## Задание 1
Перепишите дословно фрагмент текста об Андрее Белом, который начинается со слов, содержащих «Хотя, по словам», и заканчивается словами «подходи - убьет!..».

## Исходный фрагмент

▬▬▬▬▬▬

Белый на красном

"Гений" и "закатолог", "беляк" и "юродивый" - драмы эпохи переплелись в судьбе Андрея Белого, удивительного поэта Серебряного века

"Да, я - огонь! - прокричал он однажды. - И первое слово, что я произнес, было "огонь".

Так это или не так - нам, разумеется, неведомо. Но свидетели пишут: дома он, уже с лысиной в полголовы, "коллекционировал", представьте, горелые спички. Нравилось ему, как спички извивались, сгорая. Звал их "сожженными".

Он и про себя перед смертью скажет - "сожженный талант".

"Миллион вольт электричества"

Огонь - это жар нестерпимый. И - смерть, если близко. Так вот он еще в детстве чуть не умер от огня. Поставил однажды друг на друга четыре стула и забрался на них с горящей лампой в руках, которую, к ужасу няньки, водрузил на голову. Лампу керосиновую, которая, упади, в миг превратила бы ребенка в факел.

А перед смертью вдруг предсказал: поэты в будущем станут "высвобождать творческие энергии" человечества и сами будут "искрой к взрыву этих энергий".

Такой искрой он, кажется, и сумеет стать.

Сумасшедший? Да! Так его даже мать называла. Великий Тимирязев, университетский педагог, сам, без приглашения, в свои 64 года пошел на лекцию 20-летнего Белого в Политехнический, дабы послушать: что же он там "несет" про некий "космизм".

Хотя, по словам Ходасевича, поэта, голова Белого была всего лишь заряжена "миллионами вольт электричества".

То еще сравнение, да? Дескать, слушай, но не подходи - убьет!..

Боря Бугаев с мамой. На обороте автограф Андрея Белого: "84 или 85. 4-5 лет". Фотография Г.В. Трунова.

"Закатолог"

По Арбату катилось колесо. Не колесо - золотой обруч. Обруч катил золотой палочкой золотой мальчик: льняные локоны, чулки, штиблеты с солнечными пряжками. Не мальчик - чудо!

Мальчика звали Боря Бугаев. Имя "Андрей Белый" ему придумают как раз на Арбате, в доме 55, где он родился. Отец - ученый-математик Николай Бугаев, мать - широко известная в Москве красавица Александра Егорова, Звездочка, как звали ее. Квартира профессора, которого могли понять в мире разве что десяток других математиков, была знаменита. Толстой, Тургенев, Чайковский, кто только не бывал здесь. Но когда уходили гости, в квартире начиналась "тихая война". Отец, некрасивый, вечно в протертом халатике, и мать-прелестница, которую, говорят, настолько обуревали "земные" желания, что и Борю-то она родила не от мужа - от некоего адвоката Танеева, начинали вечную битву за сына.

"Что есть нумерация?" - строго спрашивал пятилетнего сына отец. А сын и хотел, и мог знать это, но - не смел. Ибо мать, не желая иметь в семье второго математика, грозила: "Если выучишь эту нумерацию, помни: не сын мне". Стоит ли удивляться, что он все чаще в теплые вечера выносил на балкон столик, зажигал свечу ("устраивал кабинетик") и ночи напролет, под грохот запоздалой конки, под стук каблучков первых прохожих, писал стихи.

▬▬▬▬▬▬

Записи о расположении слов и элементов
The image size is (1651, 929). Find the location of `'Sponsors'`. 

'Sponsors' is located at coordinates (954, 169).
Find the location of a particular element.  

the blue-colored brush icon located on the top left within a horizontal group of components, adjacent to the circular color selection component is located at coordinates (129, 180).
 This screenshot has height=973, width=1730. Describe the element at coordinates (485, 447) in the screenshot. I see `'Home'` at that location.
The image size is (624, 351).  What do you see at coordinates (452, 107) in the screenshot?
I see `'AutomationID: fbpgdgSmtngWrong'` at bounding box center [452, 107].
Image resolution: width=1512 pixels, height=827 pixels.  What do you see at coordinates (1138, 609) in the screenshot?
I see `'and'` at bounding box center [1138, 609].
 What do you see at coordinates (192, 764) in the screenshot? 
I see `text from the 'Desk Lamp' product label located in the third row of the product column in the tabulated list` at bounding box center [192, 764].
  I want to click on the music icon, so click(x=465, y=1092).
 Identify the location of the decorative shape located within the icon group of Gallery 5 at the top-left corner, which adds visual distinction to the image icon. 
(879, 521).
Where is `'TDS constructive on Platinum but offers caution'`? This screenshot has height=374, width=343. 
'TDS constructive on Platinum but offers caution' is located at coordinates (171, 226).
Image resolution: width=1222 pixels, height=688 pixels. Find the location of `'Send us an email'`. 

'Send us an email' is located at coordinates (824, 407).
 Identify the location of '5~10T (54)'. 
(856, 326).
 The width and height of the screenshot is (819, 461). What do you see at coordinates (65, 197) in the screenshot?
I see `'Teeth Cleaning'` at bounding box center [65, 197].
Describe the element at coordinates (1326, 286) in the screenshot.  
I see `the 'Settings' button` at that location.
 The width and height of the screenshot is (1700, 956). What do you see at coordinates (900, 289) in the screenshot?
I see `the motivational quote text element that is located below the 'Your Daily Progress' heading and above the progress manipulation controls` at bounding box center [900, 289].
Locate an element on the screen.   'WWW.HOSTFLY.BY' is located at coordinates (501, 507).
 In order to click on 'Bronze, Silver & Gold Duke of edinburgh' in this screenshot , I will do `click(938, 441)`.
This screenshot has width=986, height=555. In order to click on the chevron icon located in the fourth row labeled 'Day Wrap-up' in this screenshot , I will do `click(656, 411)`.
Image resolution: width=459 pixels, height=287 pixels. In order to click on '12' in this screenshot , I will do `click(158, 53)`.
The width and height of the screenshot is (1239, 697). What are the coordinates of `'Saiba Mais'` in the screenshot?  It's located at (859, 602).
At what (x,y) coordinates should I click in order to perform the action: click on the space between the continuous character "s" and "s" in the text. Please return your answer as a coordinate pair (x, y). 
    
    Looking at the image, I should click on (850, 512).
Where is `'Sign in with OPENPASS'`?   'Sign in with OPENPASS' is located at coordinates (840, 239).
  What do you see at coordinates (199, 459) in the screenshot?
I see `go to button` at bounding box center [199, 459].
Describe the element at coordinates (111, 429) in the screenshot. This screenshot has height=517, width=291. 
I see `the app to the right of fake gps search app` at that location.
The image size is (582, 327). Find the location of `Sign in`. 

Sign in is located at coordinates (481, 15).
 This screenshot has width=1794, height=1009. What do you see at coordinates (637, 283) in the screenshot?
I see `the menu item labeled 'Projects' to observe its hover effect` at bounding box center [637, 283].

▬▬▬▬▬▬

## Задание 2
Выведите в виде JSON-списка строк часть записей, которая начинается со строки, содержащей «Describe the element at coordinates (111, 429)», и идет до конца записей, включая обе границы. Каждой строке должна соответствовать одна строка списка, а пустые строки нужно пропустить.

## Полный ответ 1
Хотя, по словам Ходасевича, поэта, голова Белого была всего лишь заряжена "миллионами вольт электричества".

То еще сравнение, да? Дескать, слушай, но не подходи - убьет!..

## Полный ответ 2
[
  "Describe the element at coordinates (111, 429) in the screenshot. This screenshot has height=517, width=291. ",
  "I see `the app to the right of fake gps search app` at that location.",
  "The image size is (582, 327). Find the location of `Sign in`. ",
  "Sign in is located at coordinates (481, 15).",
  " This screenshot has width=1794, height=1009. What do you see at coordinates (637, 283) in the screenshot?",
  "I see `the menu item labeled 'Projects' to observe its hover effect` at bounding box center [637, 283]."
]